Drones carry two very distinct streams of perception. One is of being a rich kid’s toy or the indulgence of those with means who can get their shopping and pizzas delivered by unmanned flying vehicles. The other is one of opening doors to the sort of utility and reach that otherwise wouldn’t be possible by roads or waterways, for instance. If we are to emerge from the narrow definitions that drones seem to be wrapped in, there are two sides of the coin that indicate these as the trump card in a variety of domains. From critical and precise intervention for agriculture over large areas, to delivering medicines in far reaches of the geographical boundaries to delivering goods with zero human interaction. Versatility of drones is something India’s Drone Rules 2021 acknowledge and try to make things easier to build up their use in India.
The Ministry Of Civil Aviation of the Government of India has officially notified the rules, following up from the draft policy released earlier this summer. The new rules define ownership for private and commercial drones in India, drone usage and approvals, weight classifications, registration of existing drones, zonal restrictions and airspace maps, remote pilot licenses as well as training organization as well as a push for Made in India technologies, designs, components, and unmanned aircraft systems as well as Indian regional navigation satellite systems. These rules are taking cognizance of the fact that it has to be made easier for drone usage to be deployed, particularly for business and community usage, and also India’s role and importance in the global drone economy.
“We expect that almost all sectors of the economy like – agriculture, mining, infrastructure, surveillance, emergency response, transportation, geo-spatial mapping, defense, and law enforcement shall gain tremendously from these rules,” says Abhay Karandikar, Director at IIT Kanpur. “A welcome move to push the Indian Drone Industry towards new heights,” says the Drone Federation of India in a statement shared on social media.
The numbers tell their own story.

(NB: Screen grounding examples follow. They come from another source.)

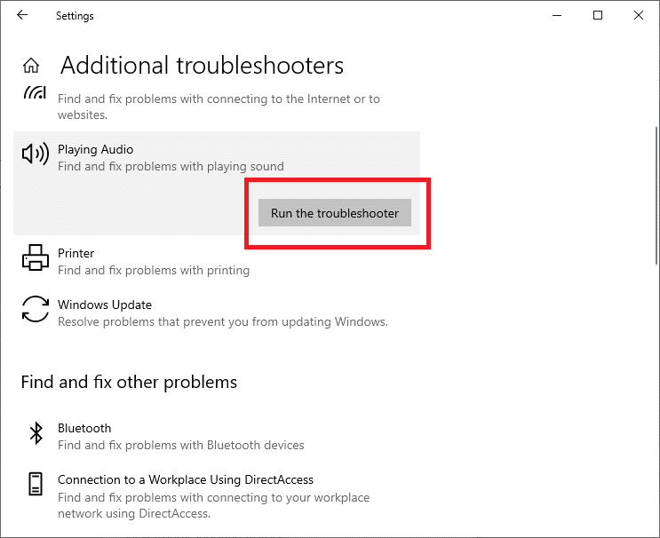The height and width of the screenshot is (538, 660).
Task: Choose the Bluetooth troubleshooter label
Action: point(84,428)
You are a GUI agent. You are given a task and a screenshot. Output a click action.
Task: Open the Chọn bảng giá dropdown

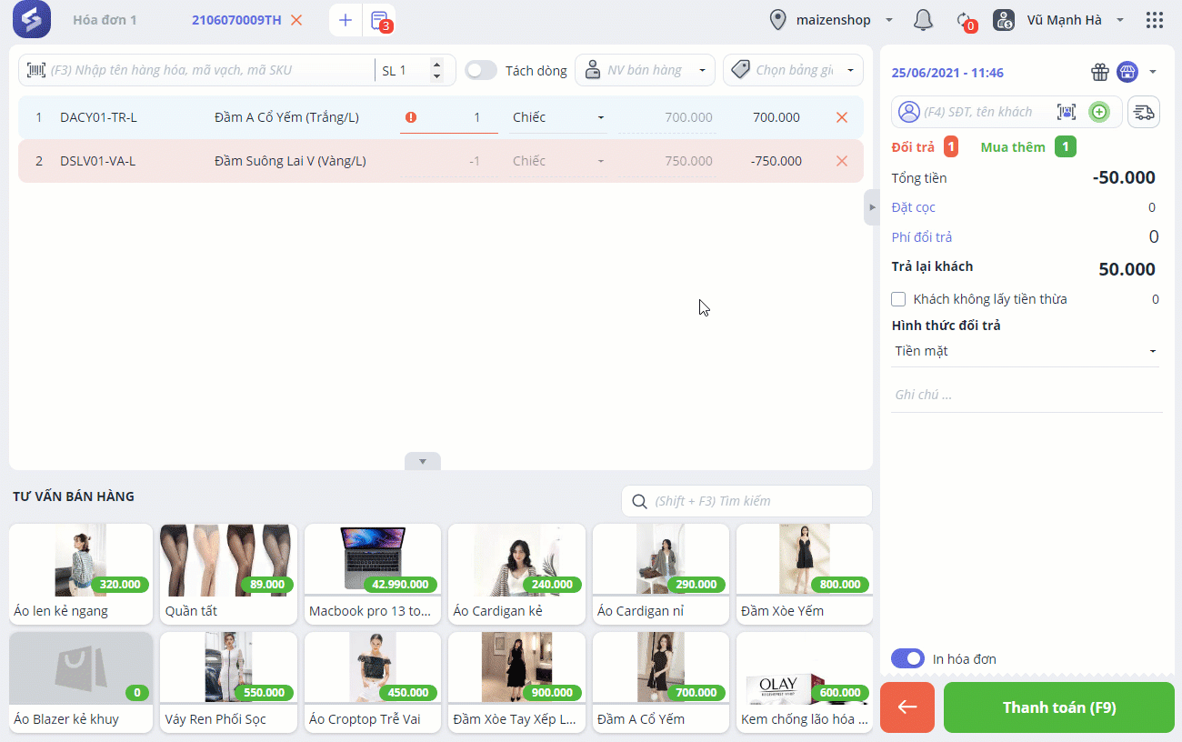(x=793, y=70)
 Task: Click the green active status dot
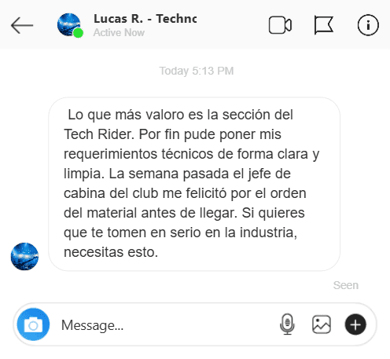tap(78, 33)
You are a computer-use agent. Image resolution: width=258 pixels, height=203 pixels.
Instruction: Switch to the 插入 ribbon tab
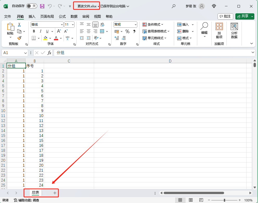pyautogui.click(x=32, y=16)
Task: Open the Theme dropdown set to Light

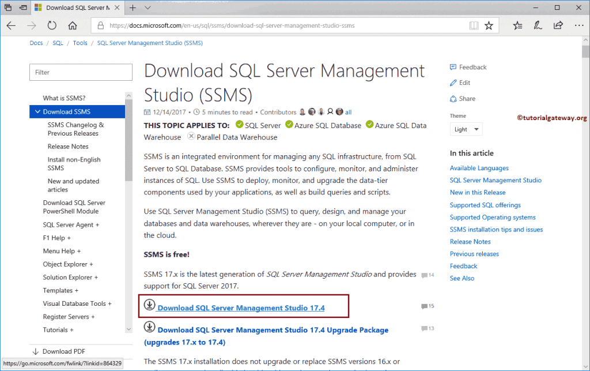Action: coord(466,129)
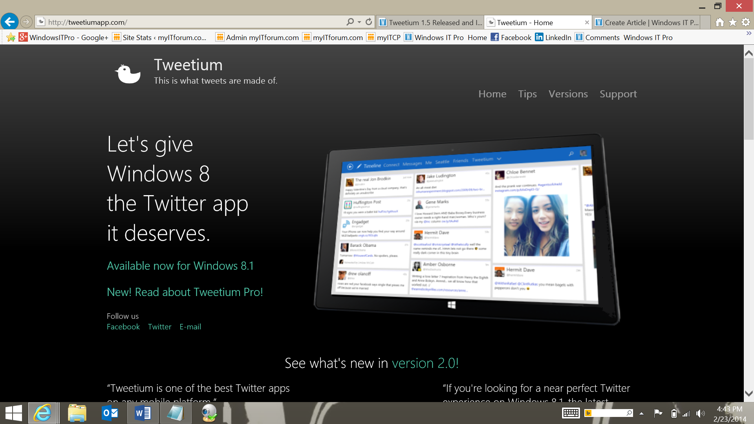Open Outlook from the taskbar

tap(110, 413)
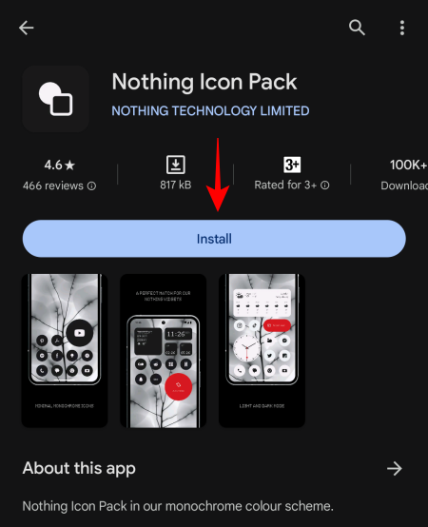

The Indian UAV drones market is expected to be as large as $1.8 billion by the year 2026, with an annual growth of 14.61%, that’s according to numbers released this summer by research firm ResearchAndMarkets. Earlier this month, a successful Beyond Visual Line of Sight (BVLOS) trial run for drone delivery of medicines in Bengaluru was piloted by the Throttle Aerospace Systems (TAS) and UDAN (Ude Desh ka Aam Naagrik). The ministry of Civil Aviation of the Government of India confirmed that this trial run was completed in the 15km radius at Gauribidanur, in the outskirts of Bengaluru.
The drones used for this trial were Medcopter X4 and Medcopter X8. These are developed by Indian drone company Throttle Aerospace Systems, which is Bengaluru based. The stats—an average of 3.5km distance was covered in up to 7 minutes of flying time. Two different payloads were tested as well, up to a maximum of 2kg. The Medcopter X4 weighs around 3.5kg and can hold payloads of up to 1kg while the Medcopter X8 weighs around 5.5kg and can hold payloads up to 2kg. According to the new rules, both these drones would be classified as Small unmanned aircraft system.
“Today, some of the most exciting potential applications come from the use of drones in the healthcare and medical deliveries. Drones are effectively delivering biologicals like blood, serums, viral culture, vaccines and organs in the fastest and safest manner which is helping in saving millions of lives,” Wing Commander S Vijay (Veteran), had told News18, in an interaction earlier. “It is high time we think of a future where packages would reach in minutes instead of hours or days,” he had added. A research report led by John Hopkins Bloomberg School of Public Health indicated that drones in the medical field have the possibility of improving vaccination rates and aid in various immunization programs held globally.